نظریه ی قرارداد و مفاهیم برای چندسال قرارداد محصول انرژی
|کد مقاله||سال انتشار||مقاله انگلیسی||ترجمه فارسی||تعداد کلمات|
|18005||2012||10 صفحه PDF||سفارش دهید||11000 کلمه|
Publisher : Elsevier - Science Direct (الزویر - ساینس دایرکت)
Journal : Energy Economics, Volume 34, Issue 4, July 2012, Pages 970–979
This article provides an overview of modern contract theory and discusses the implications of the theory for contracting for perennial dedicated energy crops. We discuss some of the unique challenges of contracting for dedicated energy crops used for the production of advanced biofuels and survey some of the relevant concepts and research from the contract theory literature to address these challenges. We focus primarily on the “mechanism design” or “complete contracts” approach to contracting, which involves optimizing some objective function (e.g. profits, costs, etc.) with respect to contract terms, subject to important incentive constraints. The solution to these optimization problems typically highlight important tradeoffs that a contract designer needs to consider in order to maximize profits and/or minimize costs.
This article provides a selected survey of modern contract theory, highlighting specific concepts that can be useful for framing important issues related to dedicated energy crop contracting.
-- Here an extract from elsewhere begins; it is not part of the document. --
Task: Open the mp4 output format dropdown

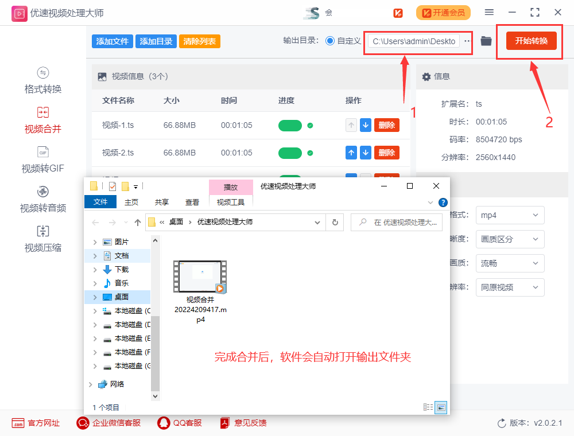Action: (510, 215)
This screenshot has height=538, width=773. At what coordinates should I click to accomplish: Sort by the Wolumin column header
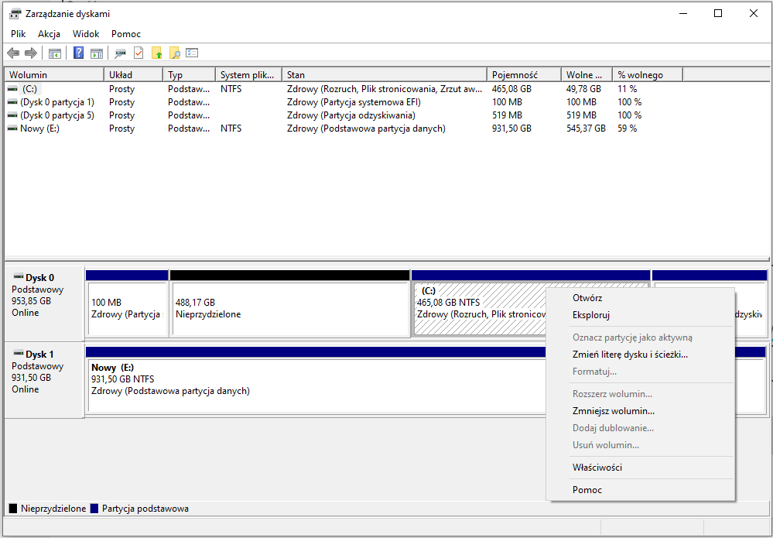(x=54, y=75)
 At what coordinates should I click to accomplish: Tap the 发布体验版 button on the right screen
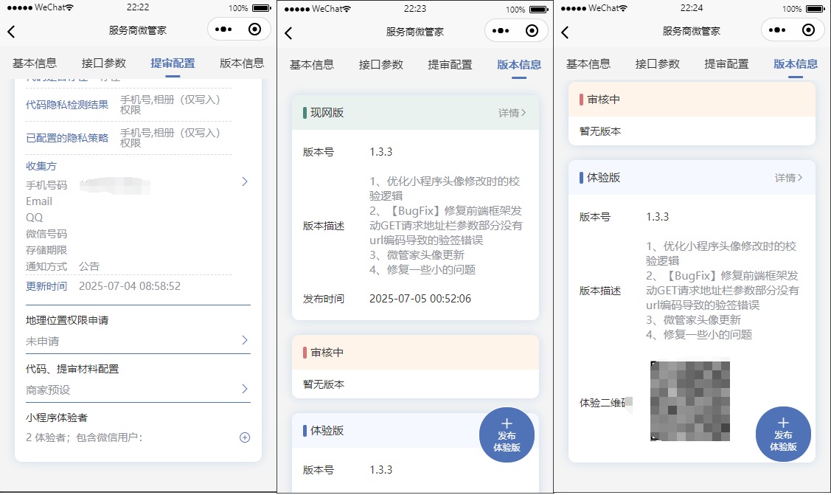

Many dedicated energy crops, such as switchgrass or miscanthus, have little commercial history and production cycles that can last for over ten years. This creates some unique challenges for biofuels plants that will rely on feedstocks produced from perennial dedicated energy crops. At the same time, an increasing amount of public resources are being devoted toward developing renewable fuels in the U.S. For example, the federal Biomass Crop Assistance Program provides a subsidy of up to $45 per dry ton to producers of advanced biofuels. Thus, understanding the economic principles that motivate the tradeoffs for dedicated energy crop supply chains is important and will become more so over time.